Aggredito in centro a Lanciano, 18enne ricoverato in gravi condizioni all’ospedale di Pescara

E’ ricoverato nell’ospedale di Pescara, dove è stato trasferito in mattina, un giovane di 18 anni che la notte scorsa è stato aggredito e malmenato nell’area dell’ex stazione della ferrovia Sangritana da un gruppo di minorenni. Il giovane, secondo quando si è potuto finora ricostruire, era in compagnia di altri due amici, tra cui una ragazza, quando all’improvviso il gruppetto li ha affrontati. Due del terzetto sono riusciti ad allontanarsi, mentre il 18enne è stato raggiunto da un pguno alla testa. Il ragazzo è rientrato in casa ma non si è sentito bene ed è stato chiesto l’intervento del 118. Dopo un primo controllo nel nosocomio di Lanciano, per la gravità delle lesioni, con ematoma alla testa, si è reso necessario l’immediato trasferimento al reparto di neurochirurgia di Pescara. Sull’accaduto stanno indagando i carabinieri, diretti dal maggiore Vincenzo Orlando, stanno ricostruendo le fasi della brutale aggressione. Sono stati ascoltati vari testi e visionate alcune telecamere della zona per poter identificare i componenti del gruppo di giovani aggressori.

“Il gravissimo episodio di violenza accaduto la scorsa notte a Lanciano ci lascia sgomenti e senza parole – dice il sindaco Mario Pupillo -. Un nostro giovane concittadino è ricoverato in Rianimazione a Pescara per le conseguenze di un’aggressione vile e incredibilmente violenta su cui le Forze dell’Ordine stanno indagando già da ieri notte per assicurare i responsabili alla giustizia in tempi rapidissimi.

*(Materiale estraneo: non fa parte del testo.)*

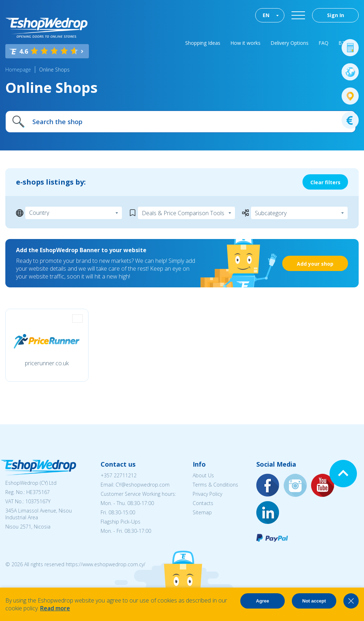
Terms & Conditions (215, 484)
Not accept (314, 601)
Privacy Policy (207, 494)
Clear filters (325, 182)
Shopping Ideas (203, 43)
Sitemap (202, 512)
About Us (203, 475)
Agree (262, 601)
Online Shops (54, 69)
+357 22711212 (118, 475)
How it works (245, 43)
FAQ (323, 43)
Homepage (18, 69)
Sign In (336, 15)
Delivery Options (289, 43)
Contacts (203, 503)
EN (266, 15)
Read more (55, 608)
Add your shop (315, 264)
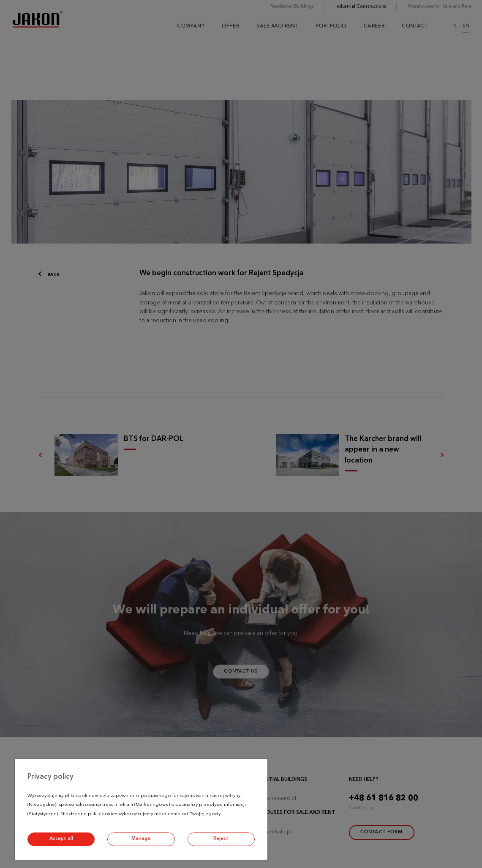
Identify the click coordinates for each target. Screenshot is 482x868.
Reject (221, 839)
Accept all (61, 839)
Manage (141, 839)
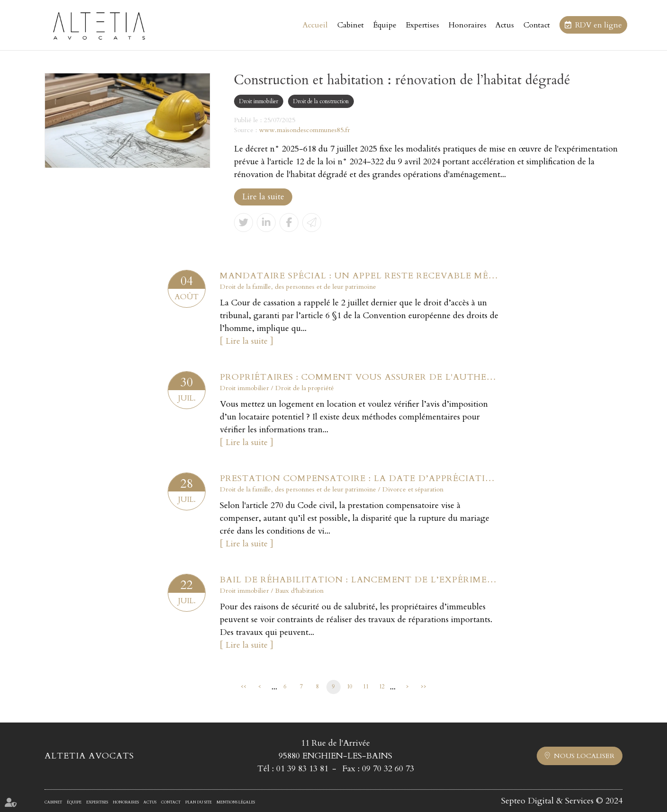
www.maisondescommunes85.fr (305, 130)
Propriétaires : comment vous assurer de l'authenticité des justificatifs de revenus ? (360, 377)
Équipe (385, 25)
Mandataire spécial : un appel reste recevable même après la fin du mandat (360, 276)
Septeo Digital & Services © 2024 (562, 801)
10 (350, 687)
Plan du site (198, 802)
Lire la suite (263, 196)
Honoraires (468, 25)
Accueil (315, 25)
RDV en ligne (598, 25)
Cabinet (351, 25)
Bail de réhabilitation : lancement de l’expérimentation (360, 580)
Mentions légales (235, 802)
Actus (505, 25)
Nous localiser (584, 756)
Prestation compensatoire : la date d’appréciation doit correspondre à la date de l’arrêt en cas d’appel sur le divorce (360, 478)
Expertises (423, 25)
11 (366, 687)
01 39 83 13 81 (302, 768)
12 (382, 687)
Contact (537, 25)
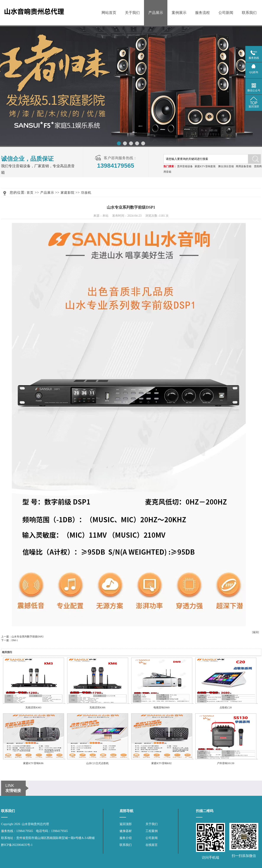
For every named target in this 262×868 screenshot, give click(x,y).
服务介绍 (125, 838)
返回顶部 (125, 824)
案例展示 (179, 13)
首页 (30, 192)
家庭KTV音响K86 (33, 763)
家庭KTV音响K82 (161, 763)
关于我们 (132, 13)
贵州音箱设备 (185, 166)
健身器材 (125, 831)
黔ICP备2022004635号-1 (17, 845)
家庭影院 (67, 192)
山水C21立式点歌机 (97, 763)
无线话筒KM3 (33, 707)
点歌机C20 (226, 707)
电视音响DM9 (161, 707)
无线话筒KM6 (97, 707)
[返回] (255, 632)
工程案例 (152, 831)
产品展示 (156, 13)
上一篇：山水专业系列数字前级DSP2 (22, 637)
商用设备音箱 (244, 166)
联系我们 (249, 13)
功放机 (86, 192)
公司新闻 (226, 13)
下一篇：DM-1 (9, 640)
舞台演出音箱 (226, 166)
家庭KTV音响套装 (205, 166)
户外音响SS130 (225, 763)
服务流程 (202, 13)
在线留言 (152, 845)
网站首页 (109, 13)
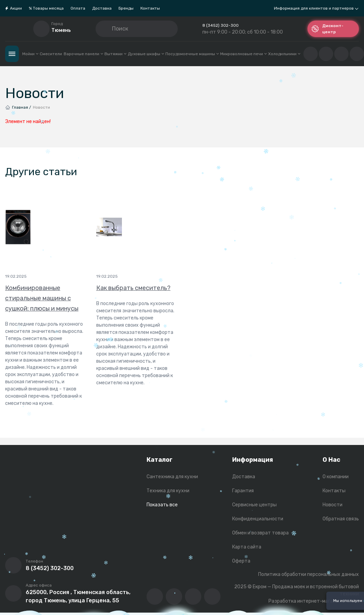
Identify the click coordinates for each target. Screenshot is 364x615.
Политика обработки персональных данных (309, 574)
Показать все (162, 505)
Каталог (12, 54)
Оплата (78, 8)
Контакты (150, 8)
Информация (252, 460)
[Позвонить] (13, 565)
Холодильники (284, 54)
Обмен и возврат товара (260, 533)
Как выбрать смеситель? (133, 288)
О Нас (331, 460)
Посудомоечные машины (192, 54)
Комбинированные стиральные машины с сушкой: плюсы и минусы (42, 298)
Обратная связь (341, 519)
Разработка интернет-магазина (306, 601)
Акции (16, 8)
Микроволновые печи (243, 54)
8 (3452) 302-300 (221, 25)
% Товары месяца (46, 8)
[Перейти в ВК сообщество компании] (155, 596)
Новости (332, 505)
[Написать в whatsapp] (212, 596)
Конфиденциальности (258, 519)
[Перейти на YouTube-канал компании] (174, 596)
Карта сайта (247, 547)
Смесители (51, 54)
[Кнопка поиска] (106, 29)
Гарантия (243, 491)
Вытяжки (115, 54)
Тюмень (61, 30)
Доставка (102, 8)
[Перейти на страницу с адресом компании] (13, 593)
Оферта (241, 561)
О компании (336, 477)
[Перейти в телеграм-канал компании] (193, 596)
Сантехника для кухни (172, 477)
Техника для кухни (168, 491)
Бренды (126, 8)
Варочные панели (83, 54)
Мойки (30, 54)
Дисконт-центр (327, 29)
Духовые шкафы (146, 54)
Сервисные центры (254, 505)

Siamo ovviamente vicini al nostro giovane concittadino vigliaccamente aggredito, alla sua famiglia, ai suoi amici e alla stragrande maggioranza dei giovani che ripudiano la violenza in ogni sua forma: ho dato mandato ai nostri legali di valutare la possibilità di costituire come parte civile il Comune di Lanciano, siamo colpiti anche noi come comunità e come città. La nostra comunità è sconvolta, sia per le modalità dell’aggressione che per le conseguenze gravissime subite dal giovane: si tratta di un episodio che purtroppo rimanda ad altri simili verificatisi di recente in Italia, un fatto che deve farci riflettere ed interrogare sulle ragioni per cui la violenza sembra farsi largo tra i nostri giovani, mettendo in pericolo la vita e la crescita serena dei nostri ragazzi, che rappresentano il presente e il futuro dell’Italia”.